D’autres familles ont eu moins de chance
D’autres familles ont eu moins de chance que celle de ma mère, qui a fini par rencontrer son frère et sa sœur. Mais, pour beaucoup de familles, le chagrin, la colère et la tristesse d’ignorer ce qu’il est advenu de leurs enfants ne s’estomperont jamais. Bon nombre d’entre eux ne sont jamais rentrés à la maison, n’ont jamais pu revoir leurs parents ni connaître leurs jeunes frères et sœurs.
Même pour ceux et celles qui sont revenus, la vie n’a pas été facile. Selon ma mère, ses frères et sœurs étaient des enfants endurcis après leur retour, répétant certains cycles de la violence. Pendant des décennies, les horreurs de la violence subie par ma tante Julia et mon oncle Tony ont été gardées sous silence.
Mon oncle Tony ne s’en est jamais vraiment remis et ne fait pas allusion à son passé.
Pendant des années, tante Julia a fait de même. Elle n’a jamais parlé de son expérience. Ce n’est qu’au début de l’année, lorsqu’elle est tombée malade, qu’elle a commencé à nous raconter son histoire pour la première fois.
Malheureusement, elle est décédée cet été. Il n’est pas exagéré de dire que ce qui lui est arrivé dans ce pensionnat durant son enfance a façonné sa vie entière.
Pour ma mère, la mort de sa sœur et la découverte des tombes anonymes cet été l’ont obligée à faire face à l’expérience qu’elle a vécue à l’externat et qu’elle avait occultée pendant toutes ces années. À l’heure actuelle, elle effectue des recherches et s’efforce d’apaiser sa douleur, ce qui, je crois, est le cas pour de nombreuses personnes autochtones en ce moment.
Les séquelles de la violence et des traumatismes sur les peuples, les familles et les communautés autochtones en général dépassent presque l’entendement.

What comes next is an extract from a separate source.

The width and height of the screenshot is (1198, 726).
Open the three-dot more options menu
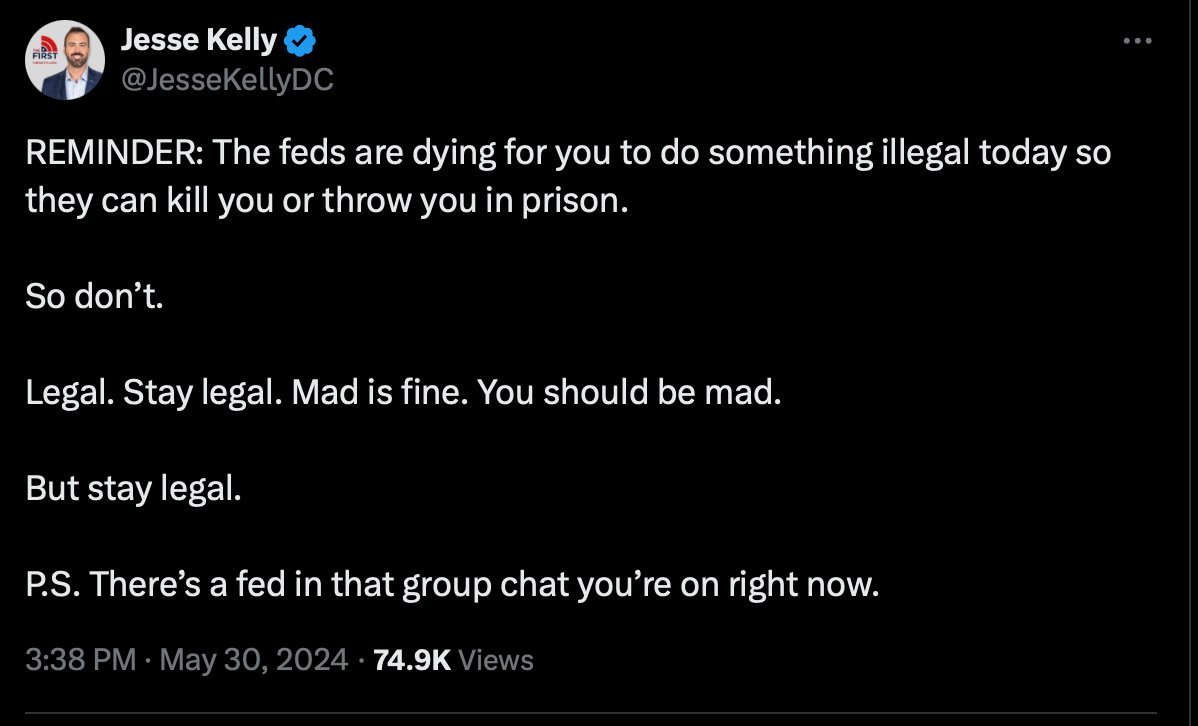pyautogui.click(x=1137, y=41)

Que nous réserve l’avenir?
Il est parfois difficile de croire que tout cela s’est produit à seulement 40 minutes de mon bureau où je rencontre des clients au quotidien. Pourtant, il y a des jours où je suis encore témoin de l’héritage de la pauvreté et des luttes générationnelles causées par le passé colonial du Canada et le système des pensionnats.
Ma succursale se trouve dans la zone couverte par le Traité n° 1. Nous servons de nombreux clients issus des communautés autochtones. Nous constatons que les membres de notre communauté souffrent encore beaucoup de la pauvreté générationnelle. Souvent, quand on prend le temps de comprendre ce qu’ils ont vécu, on se rend compte que plusieurs ont connu une expérience similaire à celle de ma mère, de ma tante et de mon oncle, et qu’ils ne s’en sont jamais vraiment remis.

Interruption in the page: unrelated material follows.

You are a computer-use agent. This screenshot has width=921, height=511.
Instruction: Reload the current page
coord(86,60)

Les séquelles du système des pensionnats sur les peuples autochtones ont influé non seulement sur notre bien-être mental, physique et émotionnel, mais également sur notre santé économique.
À notre succursale, nous nous efforçons d’apprendre aux gens à épargner, à planifier leur retraite et à bâtir un patrimoine. À bien des égards, il s’agit de briser le cycle de la pauvreté générationnelle qui prévaut dans de nombreuses communautés autochtones. Selon moi, ces efforts sont d’une importance capitale. Afin de pouvoir aider ces personnes, nous devons éviter de juger les gens trop rapidement et prendre le temps de comprendre pourquoi ils éprouvent des difficultés.

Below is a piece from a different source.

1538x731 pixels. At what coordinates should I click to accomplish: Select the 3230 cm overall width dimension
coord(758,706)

Avant de mourir, l’une des dernières choses que m’a dites tante Julia est de prendre soin de moi. À mes yeux, cela signifie également prendre soin de mes enfants, de ma famille et de ma communauté. À l’occasion de cette première Journée nationale de la vérité et de la réconciliation, j’entends passer du temps avec mes enfants et tisser des liens avec ma communauté.
C’est le bon moment pour que des personnes d’horizons différents se réunissent et se concentrent sur ce qu’elles ont en communs, plutôt que sur leurs différences.
J’invite les gens à considérer cette journée de commémoration comme une occasion d’échanger sur nos expériences, de contribuer à la guérison du passé, de prendre des mesures positives en prévision de l’avenir et de s’unir dans le présent.